Of course, there are the usual caveats with this sort of research. They relied on food frequency questionnaires which are notoriously inaccurate and put much of the research based on them in question. A little aside: I used to work as an interviewer for a large Canadian statistical agency and I wouldn’t trust any of the nutrition information we collected. I mean, vegetable intake was determined by asking questions such as “how often do you eat carrots?”. I think we asked about consumption of three kinds of vegetables (including potatoes which were meant to exclude fried and potato chips) and “other vegetables” to determine total vegetable intake. People could answer on a daily, weekly, or monthly basis. Interviewees often seemed confused about hot to answer the questions and I often wondered to myself what people were eating when, based on their answers, they seemed to eat one carrot a month and a slice of bread everyday. Anyway… let’s put aside the fact that these studies are flawed. Let’s pretend that we do actually know how many calories people are consuming every day from sugar. Can we be sure that the increase in heart disease is attributable to sugar consumption? Perhaps it’s due to displacement of other foods. If someone is consuming 25% of their daily calories from sugar that either means that they’re consuming an excessive number of calories and obtaining adequate quantities of required nutrients, they’re consuming excess calories but not meeting nutrient requirements, or they’re consuming reasonable amounts of calories and not meeting nutrient requirements. Odds are, if they’re getting too much sugar, they’re getting too little of a number of essential vitamins and minerals.

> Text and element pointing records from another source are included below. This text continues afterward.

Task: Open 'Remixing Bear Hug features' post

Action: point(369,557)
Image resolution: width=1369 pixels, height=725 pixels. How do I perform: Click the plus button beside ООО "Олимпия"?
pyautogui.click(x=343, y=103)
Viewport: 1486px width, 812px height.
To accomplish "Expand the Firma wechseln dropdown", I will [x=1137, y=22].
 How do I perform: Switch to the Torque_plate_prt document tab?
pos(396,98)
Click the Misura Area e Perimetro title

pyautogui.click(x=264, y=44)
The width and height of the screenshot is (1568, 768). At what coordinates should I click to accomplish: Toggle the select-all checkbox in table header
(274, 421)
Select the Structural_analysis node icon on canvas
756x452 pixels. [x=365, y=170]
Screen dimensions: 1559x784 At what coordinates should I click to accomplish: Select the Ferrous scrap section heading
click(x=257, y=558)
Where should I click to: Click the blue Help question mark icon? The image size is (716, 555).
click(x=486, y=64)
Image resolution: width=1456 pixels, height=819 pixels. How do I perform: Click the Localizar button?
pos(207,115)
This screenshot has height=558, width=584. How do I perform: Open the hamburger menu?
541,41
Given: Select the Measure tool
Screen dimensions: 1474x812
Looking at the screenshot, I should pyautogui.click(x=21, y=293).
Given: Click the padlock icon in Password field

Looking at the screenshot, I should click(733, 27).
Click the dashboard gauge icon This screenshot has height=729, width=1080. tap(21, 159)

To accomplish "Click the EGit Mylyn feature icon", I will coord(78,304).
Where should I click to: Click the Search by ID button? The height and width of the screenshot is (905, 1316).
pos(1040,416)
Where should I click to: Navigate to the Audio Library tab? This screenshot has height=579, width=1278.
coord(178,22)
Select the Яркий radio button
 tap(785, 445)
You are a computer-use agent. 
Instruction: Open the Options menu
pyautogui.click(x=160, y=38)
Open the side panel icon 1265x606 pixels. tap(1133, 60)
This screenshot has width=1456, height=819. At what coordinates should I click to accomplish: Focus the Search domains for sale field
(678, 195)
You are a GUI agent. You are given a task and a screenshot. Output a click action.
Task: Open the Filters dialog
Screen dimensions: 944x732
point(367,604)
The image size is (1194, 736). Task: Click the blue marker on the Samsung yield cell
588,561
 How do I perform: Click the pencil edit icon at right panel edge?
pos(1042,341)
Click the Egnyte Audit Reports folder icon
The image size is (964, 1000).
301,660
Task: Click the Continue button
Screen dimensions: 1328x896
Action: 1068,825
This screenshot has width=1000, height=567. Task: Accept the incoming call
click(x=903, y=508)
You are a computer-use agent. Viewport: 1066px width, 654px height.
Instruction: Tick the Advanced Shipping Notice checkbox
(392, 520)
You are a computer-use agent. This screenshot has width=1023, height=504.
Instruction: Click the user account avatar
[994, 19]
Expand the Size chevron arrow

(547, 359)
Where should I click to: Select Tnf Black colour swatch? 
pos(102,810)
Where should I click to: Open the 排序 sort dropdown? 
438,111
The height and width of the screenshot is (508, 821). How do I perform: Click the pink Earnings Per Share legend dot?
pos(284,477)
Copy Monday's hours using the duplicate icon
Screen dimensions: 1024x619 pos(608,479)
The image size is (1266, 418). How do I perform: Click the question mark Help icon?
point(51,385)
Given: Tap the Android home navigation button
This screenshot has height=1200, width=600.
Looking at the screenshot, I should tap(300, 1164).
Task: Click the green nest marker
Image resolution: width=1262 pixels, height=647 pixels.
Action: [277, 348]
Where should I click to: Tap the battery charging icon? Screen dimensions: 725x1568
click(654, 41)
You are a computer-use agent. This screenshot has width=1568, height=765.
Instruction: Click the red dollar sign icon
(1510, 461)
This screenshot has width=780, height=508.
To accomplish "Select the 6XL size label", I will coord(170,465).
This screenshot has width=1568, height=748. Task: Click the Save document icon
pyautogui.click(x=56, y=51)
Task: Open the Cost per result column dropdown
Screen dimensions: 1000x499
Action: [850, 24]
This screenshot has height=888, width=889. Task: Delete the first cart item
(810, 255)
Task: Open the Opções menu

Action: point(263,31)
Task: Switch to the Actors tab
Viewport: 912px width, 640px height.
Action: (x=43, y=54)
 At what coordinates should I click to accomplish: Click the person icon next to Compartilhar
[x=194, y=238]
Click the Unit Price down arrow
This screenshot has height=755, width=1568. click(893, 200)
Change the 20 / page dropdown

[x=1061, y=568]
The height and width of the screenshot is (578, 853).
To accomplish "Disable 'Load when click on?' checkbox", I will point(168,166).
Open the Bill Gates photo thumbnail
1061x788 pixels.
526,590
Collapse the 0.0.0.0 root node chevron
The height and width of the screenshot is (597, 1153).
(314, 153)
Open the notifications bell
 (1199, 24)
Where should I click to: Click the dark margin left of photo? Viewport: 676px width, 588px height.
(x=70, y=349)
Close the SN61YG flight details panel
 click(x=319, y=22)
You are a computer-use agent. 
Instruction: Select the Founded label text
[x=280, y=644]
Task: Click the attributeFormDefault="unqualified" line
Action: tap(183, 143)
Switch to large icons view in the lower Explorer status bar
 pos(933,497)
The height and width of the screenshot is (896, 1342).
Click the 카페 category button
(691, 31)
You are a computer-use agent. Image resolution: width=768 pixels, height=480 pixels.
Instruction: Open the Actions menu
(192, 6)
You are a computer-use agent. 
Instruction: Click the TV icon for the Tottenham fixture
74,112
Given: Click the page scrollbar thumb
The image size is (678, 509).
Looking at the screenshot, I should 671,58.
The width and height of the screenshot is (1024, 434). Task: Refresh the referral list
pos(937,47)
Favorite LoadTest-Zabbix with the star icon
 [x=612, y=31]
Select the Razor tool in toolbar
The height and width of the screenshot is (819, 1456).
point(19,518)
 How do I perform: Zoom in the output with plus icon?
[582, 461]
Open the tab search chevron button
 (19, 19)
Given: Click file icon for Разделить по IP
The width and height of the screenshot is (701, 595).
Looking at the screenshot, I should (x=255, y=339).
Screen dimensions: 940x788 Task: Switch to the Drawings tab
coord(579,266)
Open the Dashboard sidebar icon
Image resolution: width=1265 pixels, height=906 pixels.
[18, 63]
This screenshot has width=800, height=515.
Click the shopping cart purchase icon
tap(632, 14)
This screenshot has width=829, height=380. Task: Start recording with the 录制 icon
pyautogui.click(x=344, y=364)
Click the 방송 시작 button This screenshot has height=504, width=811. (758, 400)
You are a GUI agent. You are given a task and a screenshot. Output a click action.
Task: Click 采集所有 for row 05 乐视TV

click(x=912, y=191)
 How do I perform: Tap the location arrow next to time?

I don’t think that we should be obtaining 25% of our daily calories from added sugar. While the “safe” amount of sugar is still up for debate, the previously suggested maximum of 10% of daily calories from the WHO seems reasonable and achievable. I don’t think that we should be rushing out and lobbying the food industry for sugar to be removed from everything. I certainly don’t think that this research lends any support to the case for sugar causing obesity. I think that we should take it as a caution and aim to be more conscious of the sugars we’re consuming on a daily basis.